Выбрать главу

Мы живем здесь как в раю. Жена уже отказывает себе в кулинарных удовольствиях, так как боится поправиться. Восхитительный пейзаж, 1500 метров над долиной Ронеталь, окруженной высокими горами. Бесконечная игра облаков, ни одного пасмурного дня. Каждый час земной жизни проходит в комнате с видом на весь окружающий мир, на балконе – всегда на свежем воздухе. И мы наконец-то по-настоящему одни. Невероятное волшебство и насыщенная, настоящая действительность. Жена исследует маршруты для прогулок, и подходящие для меня мы проходим вместе. Я отредактировал тексты своих лекций и в некоторой степени подготовил их к печати. Все они довольно абстрактны. В апреле я решился на выбор конкретной темы: взгляд на мировую историю в целом.

И еще пара слов о Вашем прелестном письме. Я не воспринял «подозрения» по-настоящему всерьез. Я благодарен Вам – от них я избавился. Это точка сверхчувствительности: у моего «Вопроса о виновности» серьезные личные корни – тем более глубокие, чем сильнее я осознаю, что снова поступил бы точно так же, как прежде. Для непритязательности есть причина. Вы и мои шурины «боитесь» за меня, я знаю. Я и сам боюсь. В политике нужно уметь приспосабливаться – но я никогда не занимался политикой в этом смысле, не обладал для этого необходимым талантом, я все еще открываю свою глупость – даже в тесных стенах университетской политики, где меня обманывает и использует в своих интересах любой хитрец – без злого умысла, инстинктивно.

Я разделяю все Ваши взгляды в вопросах «нации», свободы выбора политической ответственности и государства. Но все же это нечто, что нельзя выбрать, но необходимо «перенять». Это не сможет изменить даже лучший и справедливейший мировой порядок. Я не вижу здесь недостатков, но – пусть и печальное – преимущество.

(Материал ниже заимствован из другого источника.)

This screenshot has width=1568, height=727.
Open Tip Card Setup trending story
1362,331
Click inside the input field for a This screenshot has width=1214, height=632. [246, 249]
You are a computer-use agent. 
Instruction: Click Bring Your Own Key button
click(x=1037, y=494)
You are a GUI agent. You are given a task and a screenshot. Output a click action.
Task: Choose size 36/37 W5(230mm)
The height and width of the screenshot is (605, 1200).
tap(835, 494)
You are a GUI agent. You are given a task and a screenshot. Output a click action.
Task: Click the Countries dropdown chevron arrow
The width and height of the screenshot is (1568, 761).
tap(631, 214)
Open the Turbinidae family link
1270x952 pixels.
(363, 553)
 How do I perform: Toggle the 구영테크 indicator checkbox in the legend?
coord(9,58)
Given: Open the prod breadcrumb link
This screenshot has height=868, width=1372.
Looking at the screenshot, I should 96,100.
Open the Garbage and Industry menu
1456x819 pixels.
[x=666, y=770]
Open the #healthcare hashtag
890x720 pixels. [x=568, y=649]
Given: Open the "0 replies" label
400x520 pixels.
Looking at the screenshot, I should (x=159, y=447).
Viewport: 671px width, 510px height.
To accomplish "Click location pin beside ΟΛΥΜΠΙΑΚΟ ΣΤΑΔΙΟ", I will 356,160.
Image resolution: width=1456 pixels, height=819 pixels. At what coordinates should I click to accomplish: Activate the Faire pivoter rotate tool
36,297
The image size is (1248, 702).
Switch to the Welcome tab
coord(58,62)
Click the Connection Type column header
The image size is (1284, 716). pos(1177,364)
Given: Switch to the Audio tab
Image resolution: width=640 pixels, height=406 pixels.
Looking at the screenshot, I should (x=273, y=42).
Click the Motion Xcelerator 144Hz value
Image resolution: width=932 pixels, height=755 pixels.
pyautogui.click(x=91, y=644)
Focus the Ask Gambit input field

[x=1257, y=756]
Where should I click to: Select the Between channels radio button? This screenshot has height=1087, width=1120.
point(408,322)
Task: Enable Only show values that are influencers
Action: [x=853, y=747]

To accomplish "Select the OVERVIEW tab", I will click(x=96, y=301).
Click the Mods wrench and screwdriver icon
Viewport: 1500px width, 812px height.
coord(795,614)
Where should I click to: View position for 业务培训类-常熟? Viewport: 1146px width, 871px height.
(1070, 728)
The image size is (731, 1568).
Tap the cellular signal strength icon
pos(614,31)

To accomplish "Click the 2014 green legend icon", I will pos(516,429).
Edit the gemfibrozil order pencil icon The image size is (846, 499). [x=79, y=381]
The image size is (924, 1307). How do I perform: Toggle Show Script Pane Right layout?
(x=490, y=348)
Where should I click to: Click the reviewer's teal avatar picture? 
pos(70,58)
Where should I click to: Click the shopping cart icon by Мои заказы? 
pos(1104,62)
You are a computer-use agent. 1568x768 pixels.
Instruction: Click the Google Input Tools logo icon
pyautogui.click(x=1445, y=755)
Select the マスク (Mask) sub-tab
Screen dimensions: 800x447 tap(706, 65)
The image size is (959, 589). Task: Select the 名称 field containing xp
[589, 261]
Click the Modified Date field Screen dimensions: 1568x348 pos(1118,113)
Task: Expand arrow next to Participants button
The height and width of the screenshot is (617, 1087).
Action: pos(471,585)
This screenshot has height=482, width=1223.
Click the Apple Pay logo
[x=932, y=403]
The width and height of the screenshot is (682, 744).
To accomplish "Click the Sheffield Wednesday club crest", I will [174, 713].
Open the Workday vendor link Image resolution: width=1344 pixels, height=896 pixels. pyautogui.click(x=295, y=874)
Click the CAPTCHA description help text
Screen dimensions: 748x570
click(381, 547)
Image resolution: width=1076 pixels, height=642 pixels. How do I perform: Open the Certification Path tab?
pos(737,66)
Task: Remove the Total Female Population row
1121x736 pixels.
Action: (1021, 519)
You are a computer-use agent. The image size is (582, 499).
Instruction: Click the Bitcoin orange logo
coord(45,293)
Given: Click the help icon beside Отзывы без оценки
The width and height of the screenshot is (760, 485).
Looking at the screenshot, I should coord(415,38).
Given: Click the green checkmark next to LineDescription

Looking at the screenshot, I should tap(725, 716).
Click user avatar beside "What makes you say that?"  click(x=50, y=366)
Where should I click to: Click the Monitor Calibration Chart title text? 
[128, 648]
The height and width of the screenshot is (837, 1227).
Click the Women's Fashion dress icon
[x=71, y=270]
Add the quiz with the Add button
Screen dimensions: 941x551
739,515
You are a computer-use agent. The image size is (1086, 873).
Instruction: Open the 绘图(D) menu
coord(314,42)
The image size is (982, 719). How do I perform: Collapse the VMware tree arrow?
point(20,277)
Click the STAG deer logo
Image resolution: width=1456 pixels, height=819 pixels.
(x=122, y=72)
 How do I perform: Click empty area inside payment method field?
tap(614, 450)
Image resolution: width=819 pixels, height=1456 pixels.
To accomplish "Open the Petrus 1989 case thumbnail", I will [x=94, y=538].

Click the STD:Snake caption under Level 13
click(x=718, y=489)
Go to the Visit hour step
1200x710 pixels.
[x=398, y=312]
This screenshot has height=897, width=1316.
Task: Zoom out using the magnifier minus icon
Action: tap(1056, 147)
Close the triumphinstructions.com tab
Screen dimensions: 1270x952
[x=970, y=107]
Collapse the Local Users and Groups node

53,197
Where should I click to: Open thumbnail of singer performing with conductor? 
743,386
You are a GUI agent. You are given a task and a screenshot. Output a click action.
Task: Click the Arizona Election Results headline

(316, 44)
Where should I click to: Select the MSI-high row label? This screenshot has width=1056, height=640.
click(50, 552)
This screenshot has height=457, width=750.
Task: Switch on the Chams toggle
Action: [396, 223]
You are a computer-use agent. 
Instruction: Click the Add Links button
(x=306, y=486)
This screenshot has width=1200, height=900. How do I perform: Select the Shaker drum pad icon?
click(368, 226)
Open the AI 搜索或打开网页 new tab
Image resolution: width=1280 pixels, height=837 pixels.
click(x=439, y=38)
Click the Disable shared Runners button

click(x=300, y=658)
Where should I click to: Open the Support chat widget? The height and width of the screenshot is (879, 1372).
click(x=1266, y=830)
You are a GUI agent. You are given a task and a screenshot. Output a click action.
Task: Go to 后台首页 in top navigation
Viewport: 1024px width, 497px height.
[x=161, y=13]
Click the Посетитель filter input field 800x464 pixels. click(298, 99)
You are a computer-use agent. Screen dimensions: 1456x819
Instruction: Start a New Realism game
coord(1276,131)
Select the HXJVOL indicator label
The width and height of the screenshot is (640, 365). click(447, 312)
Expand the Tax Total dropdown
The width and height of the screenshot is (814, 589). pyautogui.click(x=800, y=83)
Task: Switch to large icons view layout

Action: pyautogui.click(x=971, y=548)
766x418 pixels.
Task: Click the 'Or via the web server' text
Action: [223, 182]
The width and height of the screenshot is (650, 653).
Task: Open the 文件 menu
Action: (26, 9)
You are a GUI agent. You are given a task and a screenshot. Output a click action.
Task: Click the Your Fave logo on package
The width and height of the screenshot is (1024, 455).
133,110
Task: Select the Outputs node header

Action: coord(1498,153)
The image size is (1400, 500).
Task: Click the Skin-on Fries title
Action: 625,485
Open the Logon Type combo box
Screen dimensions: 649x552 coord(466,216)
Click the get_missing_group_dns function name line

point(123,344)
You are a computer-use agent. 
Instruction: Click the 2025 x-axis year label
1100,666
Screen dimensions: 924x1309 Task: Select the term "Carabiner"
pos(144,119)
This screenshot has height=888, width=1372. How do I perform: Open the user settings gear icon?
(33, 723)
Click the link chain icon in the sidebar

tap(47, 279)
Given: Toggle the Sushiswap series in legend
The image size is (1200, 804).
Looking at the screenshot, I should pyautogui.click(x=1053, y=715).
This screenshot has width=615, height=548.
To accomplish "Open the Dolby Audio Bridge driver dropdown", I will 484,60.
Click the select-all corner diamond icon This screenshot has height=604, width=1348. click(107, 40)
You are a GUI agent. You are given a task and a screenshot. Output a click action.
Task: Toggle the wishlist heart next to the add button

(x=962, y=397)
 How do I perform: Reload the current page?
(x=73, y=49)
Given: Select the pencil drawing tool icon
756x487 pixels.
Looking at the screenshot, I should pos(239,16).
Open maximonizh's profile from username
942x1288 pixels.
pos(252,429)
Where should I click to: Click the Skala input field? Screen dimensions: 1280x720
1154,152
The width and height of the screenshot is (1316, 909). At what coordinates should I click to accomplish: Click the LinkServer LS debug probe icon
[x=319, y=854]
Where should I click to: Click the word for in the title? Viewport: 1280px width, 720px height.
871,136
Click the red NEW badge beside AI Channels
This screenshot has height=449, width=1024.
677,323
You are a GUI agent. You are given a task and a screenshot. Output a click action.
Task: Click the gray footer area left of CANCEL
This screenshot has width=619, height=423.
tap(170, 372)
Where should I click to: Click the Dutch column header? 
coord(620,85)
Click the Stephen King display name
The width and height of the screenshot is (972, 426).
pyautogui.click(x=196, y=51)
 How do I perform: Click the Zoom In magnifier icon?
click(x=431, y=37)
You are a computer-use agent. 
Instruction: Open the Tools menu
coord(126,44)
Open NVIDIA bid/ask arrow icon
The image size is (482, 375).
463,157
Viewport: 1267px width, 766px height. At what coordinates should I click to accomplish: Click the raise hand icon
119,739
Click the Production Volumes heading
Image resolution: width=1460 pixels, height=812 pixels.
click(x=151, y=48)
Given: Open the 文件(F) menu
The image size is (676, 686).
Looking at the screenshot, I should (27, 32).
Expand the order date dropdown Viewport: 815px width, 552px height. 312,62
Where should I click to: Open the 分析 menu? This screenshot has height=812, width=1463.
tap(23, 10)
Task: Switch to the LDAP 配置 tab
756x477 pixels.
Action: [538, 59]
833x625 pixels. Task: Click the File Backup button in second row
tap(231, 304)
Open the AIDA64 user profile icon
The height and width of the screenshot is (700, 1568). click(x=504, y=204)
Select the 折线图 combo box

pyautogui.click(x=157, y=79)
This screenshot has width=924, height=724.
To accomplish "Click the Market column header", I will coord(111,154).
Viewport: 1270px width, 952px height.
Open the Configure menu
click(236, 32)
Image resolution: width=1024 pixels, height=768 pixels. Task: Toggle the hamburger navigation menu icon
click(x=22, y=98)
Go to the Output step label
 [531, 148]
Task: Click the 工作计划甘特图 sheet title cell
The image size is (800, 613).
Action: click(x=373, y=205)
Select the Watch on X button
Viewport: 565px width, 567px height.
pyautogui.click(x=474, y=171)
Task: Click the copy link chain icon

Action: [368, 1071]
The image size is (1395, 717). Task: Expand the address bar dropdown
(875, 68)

Если кто-то скажет: Вы – немецкая еврейка, я – немец, это всего лишь слова, и все зависит от того, как мы их истолкуем. Я непрерывно размышляю о том, что значит для меня быть немцем. До 1933-го это никогда не было для меня проблемой. Теперь же имеет место факт, который я особенно остро почувствовал в Швейцарии, острее чем дома, в Гейдельберге, весь мир единогласно кричит: ты – немец. Когда-нибудь я надеюсь дать свой ответ.

Мне кажется, определить, что такое еврей проще, чем определить, что такое немец. Это библейское верование и объединяющая идея: без них, на мой взгляд, еврей перестает быть евреем. Но вместе с ними он независим и от любой политики, и от Палестины. Палестина кажется мне временной, преходящей проблемой эпохи национального мышления, невероятно важной для вопроса о еврейской экзистенции, в действительности она не только политически неопределенна (в конце концов, всё вокруг политически неопределенно), но и представляет серьезную опасность для сущности еврейской экзистенции: она грозит умалением евреев до «нации» и следовательно грозит лишить их значения для духовного развития мира.

«Ассимиляция» для меня не принципиальный вопрос. Однако в частной сфере не может быть ни одного запрета. И Вы, и моя жена утвердили это собственными действиями. Требовать ассимиляции было бы так же бессмысленно. Мне кажется разумным опасаться ее, ведь если на свете не останется евреев, осознающих себя евреями, исчезнет нечто бесценное. Но что-то планировать или заниматься морализаторством в этом случае кажется мне невозможным.